Last January, I went to have cystoscopy. In simple terms this means I had a bladder scope. There are a number of reasons cystoscopy are preformed, for example to look for interstitial cystitis, other bladder disorders, or kidney stones. Generally this is a short scope. Many people remain awake for it. I insisted on being put to sleep and was informed later on that it was the right descion. Right before my cystoscopy I met the doctor who would be preforming the scope on me. We discussed my symptoms and pain. He decided that it would be beneficial to look in my kidneys to see if I had additional stones. As we made our way into the OR, the doctor instructed one of the nurses to clear the schedule for the remained of the morning because my scope would take a while.

My scope took nearly an hour. I woke up in extreme pain. For me the cystoscopy was by far the most painful scope I have ever had done. The nurse begged me to go back to sleep, but I was in too much pain to rest. In addition I needed to use the bathroom. The nurse insisted that I didn’t need to go and argued with me for a while before going to get my mom. Of course I was sleepy when she came back. I could tell by the look on her face that they had found something during the cystoscopy. Fear and joy leaped within me. Joy that someone found something. Fear of what it could be. She told me that I had three kidneys and three ureters.( The doctor was so excited because he has never seen this before). Then explained that I had a stent in my left ureter because they had seen something on that side. I was in awe that I made it to merely a few days before my twentieth birthday and never knew that I had three kidneys.

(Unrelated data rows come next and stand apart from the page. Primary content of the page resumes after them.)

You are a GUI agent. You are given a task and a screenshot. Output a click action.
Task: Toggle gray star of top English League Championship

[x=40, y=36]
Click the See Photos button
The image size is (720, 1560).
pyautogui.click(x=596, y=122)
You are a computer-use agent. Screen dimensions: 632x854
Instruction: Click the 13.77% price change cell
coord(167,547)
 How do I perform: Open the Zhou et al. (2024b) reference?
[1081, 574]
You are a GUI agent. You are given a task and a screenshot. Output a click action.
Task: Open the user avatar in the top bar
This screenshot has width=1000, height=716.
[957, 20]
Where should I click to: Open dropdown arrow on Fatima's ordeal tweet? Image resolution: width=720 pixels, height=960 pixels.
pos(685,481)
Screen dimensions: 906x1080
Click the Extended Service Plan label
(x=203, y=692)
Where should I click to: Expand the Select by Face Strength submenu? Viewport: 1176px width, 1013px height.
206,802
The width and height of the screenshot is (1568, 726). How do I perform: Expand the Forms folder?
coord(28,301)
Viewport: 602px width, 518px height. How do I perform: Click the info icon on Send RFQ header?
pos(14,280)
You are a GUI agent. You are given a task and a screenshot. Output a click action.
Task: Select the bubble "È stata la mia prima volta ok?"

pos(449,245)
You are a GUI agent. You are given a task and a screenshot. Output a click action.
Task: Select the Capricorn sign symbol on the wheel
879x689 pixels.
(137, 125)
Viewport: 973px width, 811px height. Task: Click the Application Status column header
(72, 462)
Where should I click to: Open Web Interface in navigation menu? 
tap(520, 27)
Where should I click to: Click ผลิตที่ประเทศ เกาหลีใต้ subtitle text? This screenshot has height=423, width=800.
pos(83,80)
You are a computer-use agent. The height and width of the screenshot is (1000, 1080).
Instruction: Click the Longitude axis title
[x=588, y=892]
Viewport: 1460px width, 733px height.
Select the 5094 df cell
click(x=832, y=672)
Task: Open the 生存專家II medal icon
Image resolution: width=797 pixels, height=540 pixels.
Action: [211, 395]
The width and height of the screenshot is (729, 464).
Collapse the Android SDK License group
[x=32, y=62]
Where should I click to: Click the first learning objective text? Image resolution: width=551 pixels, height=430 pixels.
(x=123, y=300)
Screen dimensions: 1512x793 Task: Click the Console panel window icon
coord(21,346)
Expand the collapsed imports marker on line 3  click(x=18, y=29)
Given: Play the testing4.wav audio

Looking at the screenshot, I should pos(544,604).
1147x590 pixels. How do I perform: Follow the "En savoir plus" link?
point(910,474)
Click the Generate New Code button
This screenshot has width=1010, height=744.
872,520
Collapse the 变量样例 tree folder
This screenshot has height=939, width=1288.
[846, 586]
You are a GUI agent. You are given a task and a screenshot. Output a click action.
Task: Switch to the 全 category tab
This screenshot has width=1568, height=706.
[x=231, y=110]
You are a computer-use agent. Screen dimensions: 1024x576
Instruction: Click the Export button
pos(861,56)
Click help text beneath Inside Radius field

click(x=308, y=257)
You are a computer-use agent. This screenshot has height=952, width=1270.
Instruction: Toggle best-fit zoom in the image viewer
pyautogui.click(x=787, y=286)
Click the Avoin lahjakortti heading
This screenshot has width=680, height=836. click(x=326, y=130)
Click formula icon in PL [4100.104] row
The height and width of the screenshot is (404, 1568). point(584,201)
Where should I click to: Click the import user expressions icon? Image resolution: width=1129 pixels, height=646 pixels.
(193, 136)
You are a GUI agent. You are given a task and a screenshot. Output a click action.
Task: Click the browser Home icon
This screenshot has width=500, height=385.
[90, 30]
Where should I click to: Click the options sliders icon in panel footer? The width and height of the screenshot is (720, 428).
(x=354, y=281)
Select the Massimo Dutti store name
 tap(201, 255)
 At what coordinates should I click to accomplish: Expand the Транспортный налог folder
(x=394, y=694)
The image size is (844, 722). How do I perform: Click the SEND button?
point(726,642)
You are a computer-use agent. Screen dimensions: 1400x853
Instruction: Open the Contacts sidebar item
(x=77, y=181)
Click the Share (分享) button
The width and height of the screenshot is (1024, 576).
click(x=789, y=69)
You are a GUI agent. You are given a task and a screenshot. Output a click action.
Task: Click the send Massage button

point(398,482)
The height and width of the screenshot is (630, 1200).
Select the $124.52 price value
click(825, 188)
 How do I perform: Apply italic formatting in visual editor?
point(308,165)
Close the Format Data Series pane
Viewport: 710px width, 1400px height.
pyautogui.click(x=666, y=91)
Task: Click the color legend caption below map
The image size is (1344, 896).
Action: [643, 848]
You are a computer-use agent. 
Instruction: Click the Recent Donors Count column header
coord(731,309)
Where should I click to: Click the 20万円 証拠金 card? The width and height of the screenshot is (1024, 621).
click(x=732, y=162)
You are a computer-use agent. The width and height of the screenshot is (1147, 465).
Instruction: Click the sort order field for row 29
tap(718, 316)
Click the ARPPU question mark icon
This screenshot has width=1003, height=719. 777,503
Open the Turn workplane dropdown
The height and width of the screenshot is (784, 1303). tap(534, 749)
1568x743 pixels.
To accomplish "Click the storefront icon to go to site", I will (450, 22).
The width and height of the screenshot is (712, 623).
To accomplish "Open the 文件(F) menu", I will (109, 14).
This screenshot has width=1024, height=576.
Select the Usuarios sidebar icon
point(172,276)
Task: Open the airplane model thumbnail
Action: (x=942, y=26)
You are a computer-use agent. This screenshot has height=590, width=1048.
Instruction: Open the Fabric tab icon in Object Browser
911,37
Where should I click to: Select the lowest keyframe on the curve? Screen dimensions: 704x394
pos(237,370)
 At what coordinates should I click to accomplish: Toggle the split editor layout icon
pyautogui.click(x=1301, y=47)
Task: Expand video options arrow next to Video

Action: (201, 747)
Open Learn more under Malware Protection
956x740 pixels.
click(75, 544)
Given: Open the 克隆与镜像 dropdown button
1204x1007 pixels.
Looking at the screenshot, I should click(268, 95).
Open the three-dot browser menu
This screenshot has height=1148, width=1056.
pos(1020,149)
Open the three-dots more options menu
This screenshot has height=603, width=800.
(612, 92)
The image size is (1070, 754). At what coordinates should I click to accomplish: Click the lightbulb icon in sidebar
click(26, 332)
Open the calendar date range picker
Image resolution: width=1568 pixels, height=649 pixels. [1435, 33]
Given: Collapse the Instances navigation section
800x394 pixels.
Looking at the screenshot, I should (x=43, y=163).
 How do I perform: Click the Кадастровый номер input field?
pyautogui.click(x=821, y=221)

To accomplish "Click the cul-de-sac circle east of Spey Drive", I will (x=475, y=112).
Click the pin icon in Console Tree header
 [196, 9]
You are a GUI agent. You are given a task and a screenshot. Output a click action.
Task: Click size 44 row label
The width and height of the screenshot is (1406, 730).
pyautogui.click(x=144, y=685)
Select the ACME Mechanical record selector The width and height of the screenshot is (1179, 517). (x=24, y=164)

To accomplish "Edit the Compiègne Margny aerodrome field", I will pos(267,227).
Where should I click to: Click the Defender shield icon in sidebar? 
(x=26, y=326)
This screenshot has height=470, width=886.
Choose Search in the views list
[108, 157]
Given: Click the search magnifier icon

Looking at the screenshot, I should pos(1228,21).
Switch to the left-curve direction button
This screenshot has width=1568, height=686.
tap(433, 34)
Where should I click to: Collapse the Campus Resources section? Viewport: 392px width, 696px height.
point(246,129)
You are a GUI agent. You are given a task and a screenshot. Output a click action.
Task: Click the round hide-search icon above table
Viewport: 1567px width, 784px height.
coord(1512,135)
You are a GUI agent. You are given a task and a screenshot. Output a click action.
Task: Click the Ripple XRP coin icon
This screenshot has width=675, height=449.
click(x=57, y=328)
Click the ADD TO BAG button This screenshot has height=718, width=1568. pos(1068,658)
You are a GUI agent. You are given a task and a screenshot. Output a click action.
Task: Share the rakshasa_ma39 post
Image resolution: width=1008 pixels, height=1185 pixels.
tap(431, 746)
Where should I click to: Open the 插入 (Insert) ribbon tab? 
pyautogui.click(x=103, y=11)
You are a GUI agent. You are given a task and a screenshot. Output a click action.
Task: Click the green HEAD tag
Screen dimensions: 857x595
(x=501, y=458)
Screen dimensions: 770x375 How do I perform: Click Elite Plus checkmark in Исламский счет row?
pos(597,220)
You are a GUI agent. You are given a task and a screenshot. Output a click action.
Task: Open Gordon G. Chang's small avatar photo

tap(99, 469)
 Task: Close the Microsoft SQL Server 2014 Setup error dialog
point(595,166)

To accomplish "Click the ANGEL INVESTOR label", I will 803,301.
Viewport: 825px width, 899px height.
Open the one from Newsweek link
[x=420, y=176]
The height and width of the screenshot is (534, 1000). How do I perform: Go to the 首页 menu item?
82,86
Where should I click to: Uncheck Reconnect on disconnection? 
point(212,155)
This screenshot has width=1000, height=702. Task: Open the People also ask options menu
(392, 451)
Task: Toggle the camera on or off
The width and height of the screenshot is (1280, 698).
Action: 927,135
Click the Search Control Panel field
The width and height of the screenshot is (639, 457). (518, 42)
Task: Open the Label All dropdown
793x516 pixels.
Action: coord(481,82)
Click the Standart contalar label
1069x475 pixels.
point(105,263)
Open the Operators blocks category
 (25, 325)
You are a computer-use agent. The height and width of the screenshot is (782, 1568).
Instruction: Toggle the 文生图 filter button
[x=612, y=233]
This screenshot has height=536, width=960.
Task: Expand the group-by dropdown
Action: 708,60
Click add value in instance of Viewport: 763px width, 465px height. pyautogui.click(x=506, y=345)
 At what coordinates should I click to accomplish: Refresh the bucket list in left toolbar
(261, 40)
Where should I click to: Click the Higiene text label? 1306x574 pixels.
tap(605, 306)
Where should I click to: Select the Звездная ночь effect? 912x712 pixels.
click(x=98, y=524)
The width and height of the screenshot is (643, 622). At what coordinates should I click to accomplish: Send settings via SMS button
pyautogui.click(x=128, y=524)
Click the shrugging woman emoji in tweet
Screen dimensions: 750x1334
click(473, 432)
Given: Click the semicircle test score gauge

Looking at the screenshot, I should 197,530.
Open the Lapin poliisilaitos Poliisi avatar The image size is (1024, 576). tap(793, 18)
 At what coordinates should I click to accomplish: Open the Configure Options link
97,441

The medical term for this is a fused Supernumerary Kidney. The kidneys on my right side are fused together which is why no one noticed I had an extra. My right ureters are twisted together. Less than 100 cases are documented worldwide currently. If it is caught during childhood it is removed. Many times the extra kidney begins giving the person trouble during their late teens to early twenties. No research is being done about supernumerary kidneys because it is so rare. Most doctors have minimal knowledge about it.

Nearly everyone who hears that I have an extra kidney think it is cool and ask, “Can you donate the extra one?” Sadly I can’t. No one wants my extra one, it would just give more issues to them. My extra one might be the cause to some of my kidney issues as well as some of my abdominal pain. It does not function a 100%.